TEXTE AFFICHÉ:
>>>>>
Le prince héritier d'Abu Dhabi, le cheikh Mohammed bin Zayed al-Nahyan (à droite) reçoit la visite du président israélien Isaac Herzog (à gauche) dans la capitale des Émirats arabes unis, Abu Dhabi. Le 30 janvier 2022.

© AFP or licensors

Par Ghizlane Kounda

C’est une première. Le président israélien Isaac Herzog est en visite aux Emirats arabes unis. Il est accompagné par son épouse Michal. Une visite de deux jours à l’invitation du prince héritier d'Abou Dhabi, Mohammed ben Zayed. Jamais auparavant un président israélien n’avait foulé ce sol.

Le Premier ministre Naftali Bennett l’avait précédé en décembre pour "approfondir la coopération" entre les deux pays "dans tous les domaines". Le président israélien lui, a une fonction essentiellement honorifique, cérémonielle. Avant son départ, il affirmait apporter "un message de paix pour toute la région".

Une première "historique" donc, qui marque une nouvelle étape dans le rapprochement entre l'Etat hébreu et ce pays arabe du Golfe. Les Émirats arabes unis font partie des quatre pays avec Bahreïn, le Soudan et le Maroc à avoir entrepris de normaliser leurs relations avec Israël sous l’impulsion de Donal Trump, dans le cadre des accords dits d'Abraham signés le 15 septembre 2020.
<<<<<
CONSIGNES:
(a) D'après le texte sur la visite d'Isaac Herzog aux Émirats arabes unis, pourquoi cette visite est-elle « une première » ? Répondez, s'il vous plaît, en une à trois phrases.
(b) Rédigez la suite du texte sur la visite d'Isaac Herzog aux Émirats arabes unis, en reprenant après sa dernière phrase.

DONNÉES AFFICHÉES:
>>>>>
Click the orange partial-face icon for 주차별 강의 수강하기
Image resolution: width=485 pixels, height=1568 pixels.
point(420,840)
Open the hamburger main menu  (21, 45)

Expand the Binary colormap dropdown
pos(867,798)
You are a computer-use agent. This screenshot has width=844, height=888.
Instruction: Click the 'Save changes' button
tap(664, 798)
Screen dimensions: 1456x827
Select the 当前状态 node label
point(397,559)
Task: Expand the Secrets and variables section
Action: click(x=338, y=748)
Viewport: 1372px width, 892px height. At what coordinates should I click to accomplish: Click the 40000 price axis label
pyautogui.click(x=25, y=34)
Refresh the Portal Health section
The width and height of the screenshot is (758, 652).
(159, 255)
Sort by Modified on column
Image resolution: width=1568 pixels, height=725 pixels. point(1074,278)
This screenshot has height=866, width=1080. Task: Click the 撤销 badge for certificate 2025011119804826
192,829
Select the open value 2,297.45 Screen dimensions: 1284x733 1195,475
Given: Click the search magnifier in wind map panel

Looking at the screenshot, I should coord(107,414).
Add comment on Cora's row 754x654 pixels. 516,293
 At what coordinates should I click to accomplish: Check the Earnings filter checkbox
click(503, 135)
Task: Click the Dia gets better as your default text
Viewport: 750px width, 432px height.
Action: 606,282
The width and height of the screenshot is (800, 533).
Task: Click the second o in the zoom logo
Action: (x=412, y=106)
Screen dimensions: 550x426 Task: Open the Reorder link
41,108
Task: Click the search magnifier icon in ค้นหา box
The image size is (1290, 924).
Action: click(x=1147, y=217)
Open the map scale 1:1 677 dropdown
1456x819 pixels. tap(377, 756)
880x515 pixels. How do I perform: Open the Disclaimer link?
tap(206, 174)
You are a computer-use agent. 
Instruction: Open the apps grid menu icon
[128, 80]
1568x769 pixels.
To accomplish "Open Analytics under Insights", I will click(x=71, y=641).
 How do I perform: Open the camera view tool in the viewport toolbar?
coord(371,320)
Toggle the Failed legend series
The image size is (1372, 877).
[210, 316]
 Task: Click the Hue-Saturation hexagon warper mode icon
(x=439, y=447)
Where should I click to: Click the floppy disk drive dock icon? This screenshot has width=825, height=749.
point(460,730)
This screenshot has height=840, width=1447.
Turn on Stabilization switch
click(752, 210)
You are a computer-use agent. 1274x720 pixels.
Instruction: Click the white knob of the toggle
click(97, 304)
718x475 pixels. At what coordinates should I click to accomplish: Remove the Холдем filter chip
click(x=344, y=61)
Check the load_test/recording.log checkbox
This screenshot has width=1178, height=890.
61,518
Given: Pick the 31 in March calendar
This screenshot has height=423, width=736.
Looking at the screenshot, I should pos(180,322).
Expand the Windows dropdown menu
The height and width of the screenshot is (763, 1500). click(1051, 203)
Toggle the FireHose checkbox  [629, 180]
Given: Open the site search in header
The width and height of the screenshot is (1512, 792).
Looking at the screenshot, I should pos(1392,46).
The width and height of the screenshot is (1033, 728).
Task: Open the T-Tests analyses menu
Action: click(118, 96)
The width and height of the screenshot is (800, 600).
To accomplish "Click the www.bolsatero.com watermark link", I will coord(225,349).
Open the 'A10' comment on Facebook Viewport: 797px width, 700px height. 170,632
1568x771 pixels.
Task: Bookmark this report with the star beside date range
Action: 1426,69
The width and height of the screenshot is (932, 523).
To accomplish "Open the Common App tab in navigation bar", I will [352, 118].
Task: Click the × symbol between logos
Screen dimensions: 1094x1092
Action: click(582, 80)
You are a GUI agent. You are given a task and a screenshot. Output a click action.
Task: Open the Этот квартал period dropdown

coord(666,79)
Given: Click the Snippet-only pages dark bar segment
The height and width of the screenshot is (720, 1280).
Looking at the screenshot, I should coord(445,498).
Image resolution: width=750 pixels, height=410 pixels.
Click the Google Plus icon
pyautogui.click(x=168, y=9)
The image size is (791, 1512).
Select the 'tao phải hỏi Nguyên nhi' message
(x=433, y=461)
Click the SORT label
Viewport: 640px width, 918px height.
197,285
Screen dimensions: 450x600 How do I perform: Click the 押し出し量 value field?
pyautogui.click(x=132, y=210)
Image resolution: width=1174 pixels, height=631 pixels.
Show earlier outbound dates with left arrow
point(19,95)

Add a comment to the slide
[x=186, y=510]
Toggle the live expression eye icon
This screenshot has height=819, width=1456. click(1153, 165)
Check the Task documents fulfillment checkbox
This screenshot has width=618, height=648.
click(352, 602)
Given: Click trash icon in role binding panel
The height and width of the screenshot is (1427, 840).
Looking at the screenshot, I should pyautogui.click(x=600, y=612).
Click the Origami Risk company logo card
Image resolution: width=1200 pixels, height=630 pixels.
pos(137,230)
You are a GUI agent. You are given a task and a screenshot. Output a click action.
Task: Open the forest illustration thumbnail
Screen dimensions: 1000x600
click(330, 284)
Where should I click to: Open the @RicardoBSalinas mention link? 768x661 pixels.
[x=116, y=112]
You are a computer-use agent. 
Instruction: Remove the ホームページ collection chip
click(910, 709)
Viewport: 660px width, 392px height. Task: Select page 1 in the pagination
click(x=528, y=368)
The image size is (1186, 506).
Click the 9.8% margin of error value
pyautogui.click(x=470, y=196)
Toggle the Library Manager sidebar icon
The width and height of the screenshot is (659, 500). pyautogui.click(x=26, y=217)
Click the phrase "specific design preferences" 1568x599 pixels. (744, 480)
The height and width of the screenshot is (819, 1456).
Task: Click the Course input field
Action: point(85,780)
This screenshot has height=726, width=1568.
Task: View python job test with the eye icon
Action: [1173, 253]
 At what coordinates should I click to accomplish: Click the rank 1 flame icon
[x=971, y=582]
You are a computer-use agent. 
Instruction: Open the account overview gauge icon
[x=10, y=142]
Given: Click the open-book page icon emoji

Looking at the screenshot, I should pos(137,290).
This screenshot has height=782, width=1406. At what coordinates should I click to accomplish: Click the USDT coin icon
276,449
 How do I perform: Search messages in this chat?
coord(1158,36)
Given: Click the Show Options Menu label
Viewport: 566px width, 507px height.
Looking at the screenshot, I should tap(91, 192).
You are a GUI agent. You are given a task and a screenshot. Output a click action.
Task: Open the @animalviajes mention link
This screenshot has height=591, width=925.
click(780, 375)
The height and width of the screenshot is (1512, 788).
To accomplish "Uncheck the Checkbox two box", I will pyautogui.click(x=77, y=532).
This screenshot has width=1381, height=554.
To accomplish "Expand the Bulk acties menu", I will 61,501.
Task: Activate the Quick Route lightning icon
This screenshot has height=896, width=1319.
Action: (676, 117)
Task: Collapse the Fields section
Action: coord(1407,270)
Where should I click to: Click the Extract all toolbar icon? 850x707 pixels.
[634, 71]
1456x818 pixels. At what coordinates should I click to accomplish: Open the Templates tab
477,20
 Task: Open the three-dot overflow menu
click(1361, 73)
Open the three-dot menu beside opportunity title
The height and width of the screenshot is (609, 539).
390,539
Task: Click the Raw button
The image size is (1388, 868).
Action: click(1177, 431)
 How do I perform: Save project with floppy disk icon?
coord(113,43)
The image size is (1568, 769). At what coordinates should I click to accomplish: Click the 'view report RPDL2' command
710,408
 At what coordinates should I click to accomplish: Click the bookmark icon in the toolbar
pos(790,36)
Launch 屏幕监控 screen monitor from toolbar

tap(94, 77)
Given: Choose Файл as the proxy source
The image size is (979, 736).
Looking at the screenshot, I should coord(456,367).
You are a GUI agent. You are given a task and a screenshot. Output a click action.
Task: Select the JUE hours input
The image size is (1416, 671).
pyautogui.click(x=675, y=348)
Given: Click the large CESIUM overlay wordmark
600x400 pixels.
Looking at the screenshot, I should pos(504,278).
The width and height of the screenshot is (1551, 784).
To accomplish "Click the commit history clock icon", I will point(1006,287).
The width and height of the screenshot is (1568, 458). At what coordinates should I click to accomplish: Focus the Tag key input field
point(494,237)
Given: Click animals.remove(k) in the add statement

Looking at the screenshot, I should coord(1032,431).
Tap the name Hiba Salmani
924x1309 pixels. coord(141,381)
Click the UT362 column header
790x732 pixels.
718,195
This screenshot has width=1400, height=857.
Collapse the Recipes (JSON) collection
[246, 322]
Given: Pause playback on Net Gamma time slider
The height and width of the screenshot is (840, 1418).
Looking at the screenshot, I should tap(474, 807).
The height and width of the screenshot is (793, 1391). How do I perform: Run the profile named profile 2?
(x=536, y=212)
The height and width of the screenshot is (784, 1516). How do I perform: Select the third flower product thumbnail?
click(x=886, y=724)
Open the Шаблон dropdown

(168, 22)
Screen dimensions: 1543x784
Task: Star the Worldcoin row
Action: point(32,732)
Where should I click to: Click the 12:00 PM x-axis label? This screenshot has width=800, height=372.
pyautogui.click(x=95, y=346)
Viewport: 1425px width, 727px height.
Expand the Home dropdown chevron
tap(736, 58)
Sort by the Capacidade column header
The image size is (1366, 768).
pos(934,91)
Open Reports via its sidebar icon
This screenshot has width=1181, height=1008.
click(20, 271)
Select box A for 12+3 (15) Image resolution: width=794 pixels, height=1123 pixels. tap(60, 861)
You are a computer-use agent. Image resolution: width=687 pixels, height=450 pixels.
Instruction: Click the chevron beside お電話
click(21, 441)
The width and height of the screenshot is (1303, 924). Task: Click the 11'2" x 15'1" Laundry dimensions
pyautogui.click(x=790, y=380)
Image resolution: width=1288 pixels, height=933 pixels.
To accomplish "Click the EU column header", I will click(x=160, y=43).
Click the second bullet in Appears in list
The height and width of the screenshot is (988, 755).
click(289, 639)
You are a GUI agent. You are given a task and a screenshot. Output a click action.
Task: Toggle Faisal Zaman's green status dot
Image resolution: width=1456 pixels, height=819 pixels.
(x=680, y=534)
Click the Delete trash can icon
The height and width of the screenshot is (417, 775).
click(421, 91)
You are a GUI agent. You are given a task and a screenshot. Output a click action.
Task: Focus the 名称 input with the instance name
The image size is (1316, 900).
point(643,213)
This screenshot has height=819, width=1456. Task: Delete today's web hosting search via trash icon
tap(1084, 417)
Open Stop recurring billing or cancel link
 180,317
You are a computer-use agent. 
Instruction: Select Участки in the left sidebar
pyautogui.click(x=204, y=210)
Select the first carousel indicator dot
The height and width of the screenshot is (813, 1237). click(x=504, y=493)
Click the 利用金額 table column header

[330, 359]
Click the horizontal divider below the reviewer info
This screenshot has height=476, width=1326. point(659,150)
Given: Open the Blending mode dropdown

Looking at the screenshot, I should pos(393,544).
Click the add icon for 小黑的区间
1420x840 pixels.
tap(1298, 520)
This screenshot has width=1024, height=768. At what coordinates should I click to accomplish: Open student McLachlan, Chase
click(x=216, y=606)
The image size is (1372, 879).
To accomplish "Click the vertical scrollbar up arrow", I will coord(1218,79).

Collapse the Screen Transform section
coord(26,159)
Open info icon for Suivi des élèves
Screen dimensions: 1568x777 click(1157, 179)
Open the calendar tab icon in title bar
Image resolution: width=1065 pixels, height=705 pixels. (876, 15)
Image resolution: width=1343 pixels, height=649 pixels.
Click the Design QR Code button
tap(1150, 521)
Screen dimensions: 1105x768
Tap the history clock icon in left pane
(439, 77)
<<<<<
RÉSULTATS ATTENDUS:
(a) Cette visite est une première parce que jamais auparavant un président israélien n'avait foulé le sol des Émirats arabes unis.

(b)
A peine arrivé, le président israélien a tenu une "réunion de travail" avec le ministre des Affaires étrangères, Abdallah ben Zayed Al-Nahyane. L’objectif est de "renforcer les liens" avec ce pays du Golfe. De quoi s’agit-il ?

La sécurité de la Communauté juive et des Israéliens aux Emirats

"La petite communauté juive présente aux Emirats arabes unis, qui a gagné en visibilité depuis fin 2018, fait d’une certaine manière le lien dans cette dynamique de rapprochement entre les deux pays", souligne David Rigoulet-Roze, chercheur à l’Institut des relations internationales stratégiques (IRIS). "Avec en arrière-plan les enjeux stratégiques et sécuritaires. Bien que ces aspects relèvent de la compétence du Premier ministre israélien et ont fait l’objet de discussions étroites lors de la visite de Naftali Bennett en décembre dernier, le président israélien vient appuyer le processus à l’œuvre avec un message résolument œcuménique".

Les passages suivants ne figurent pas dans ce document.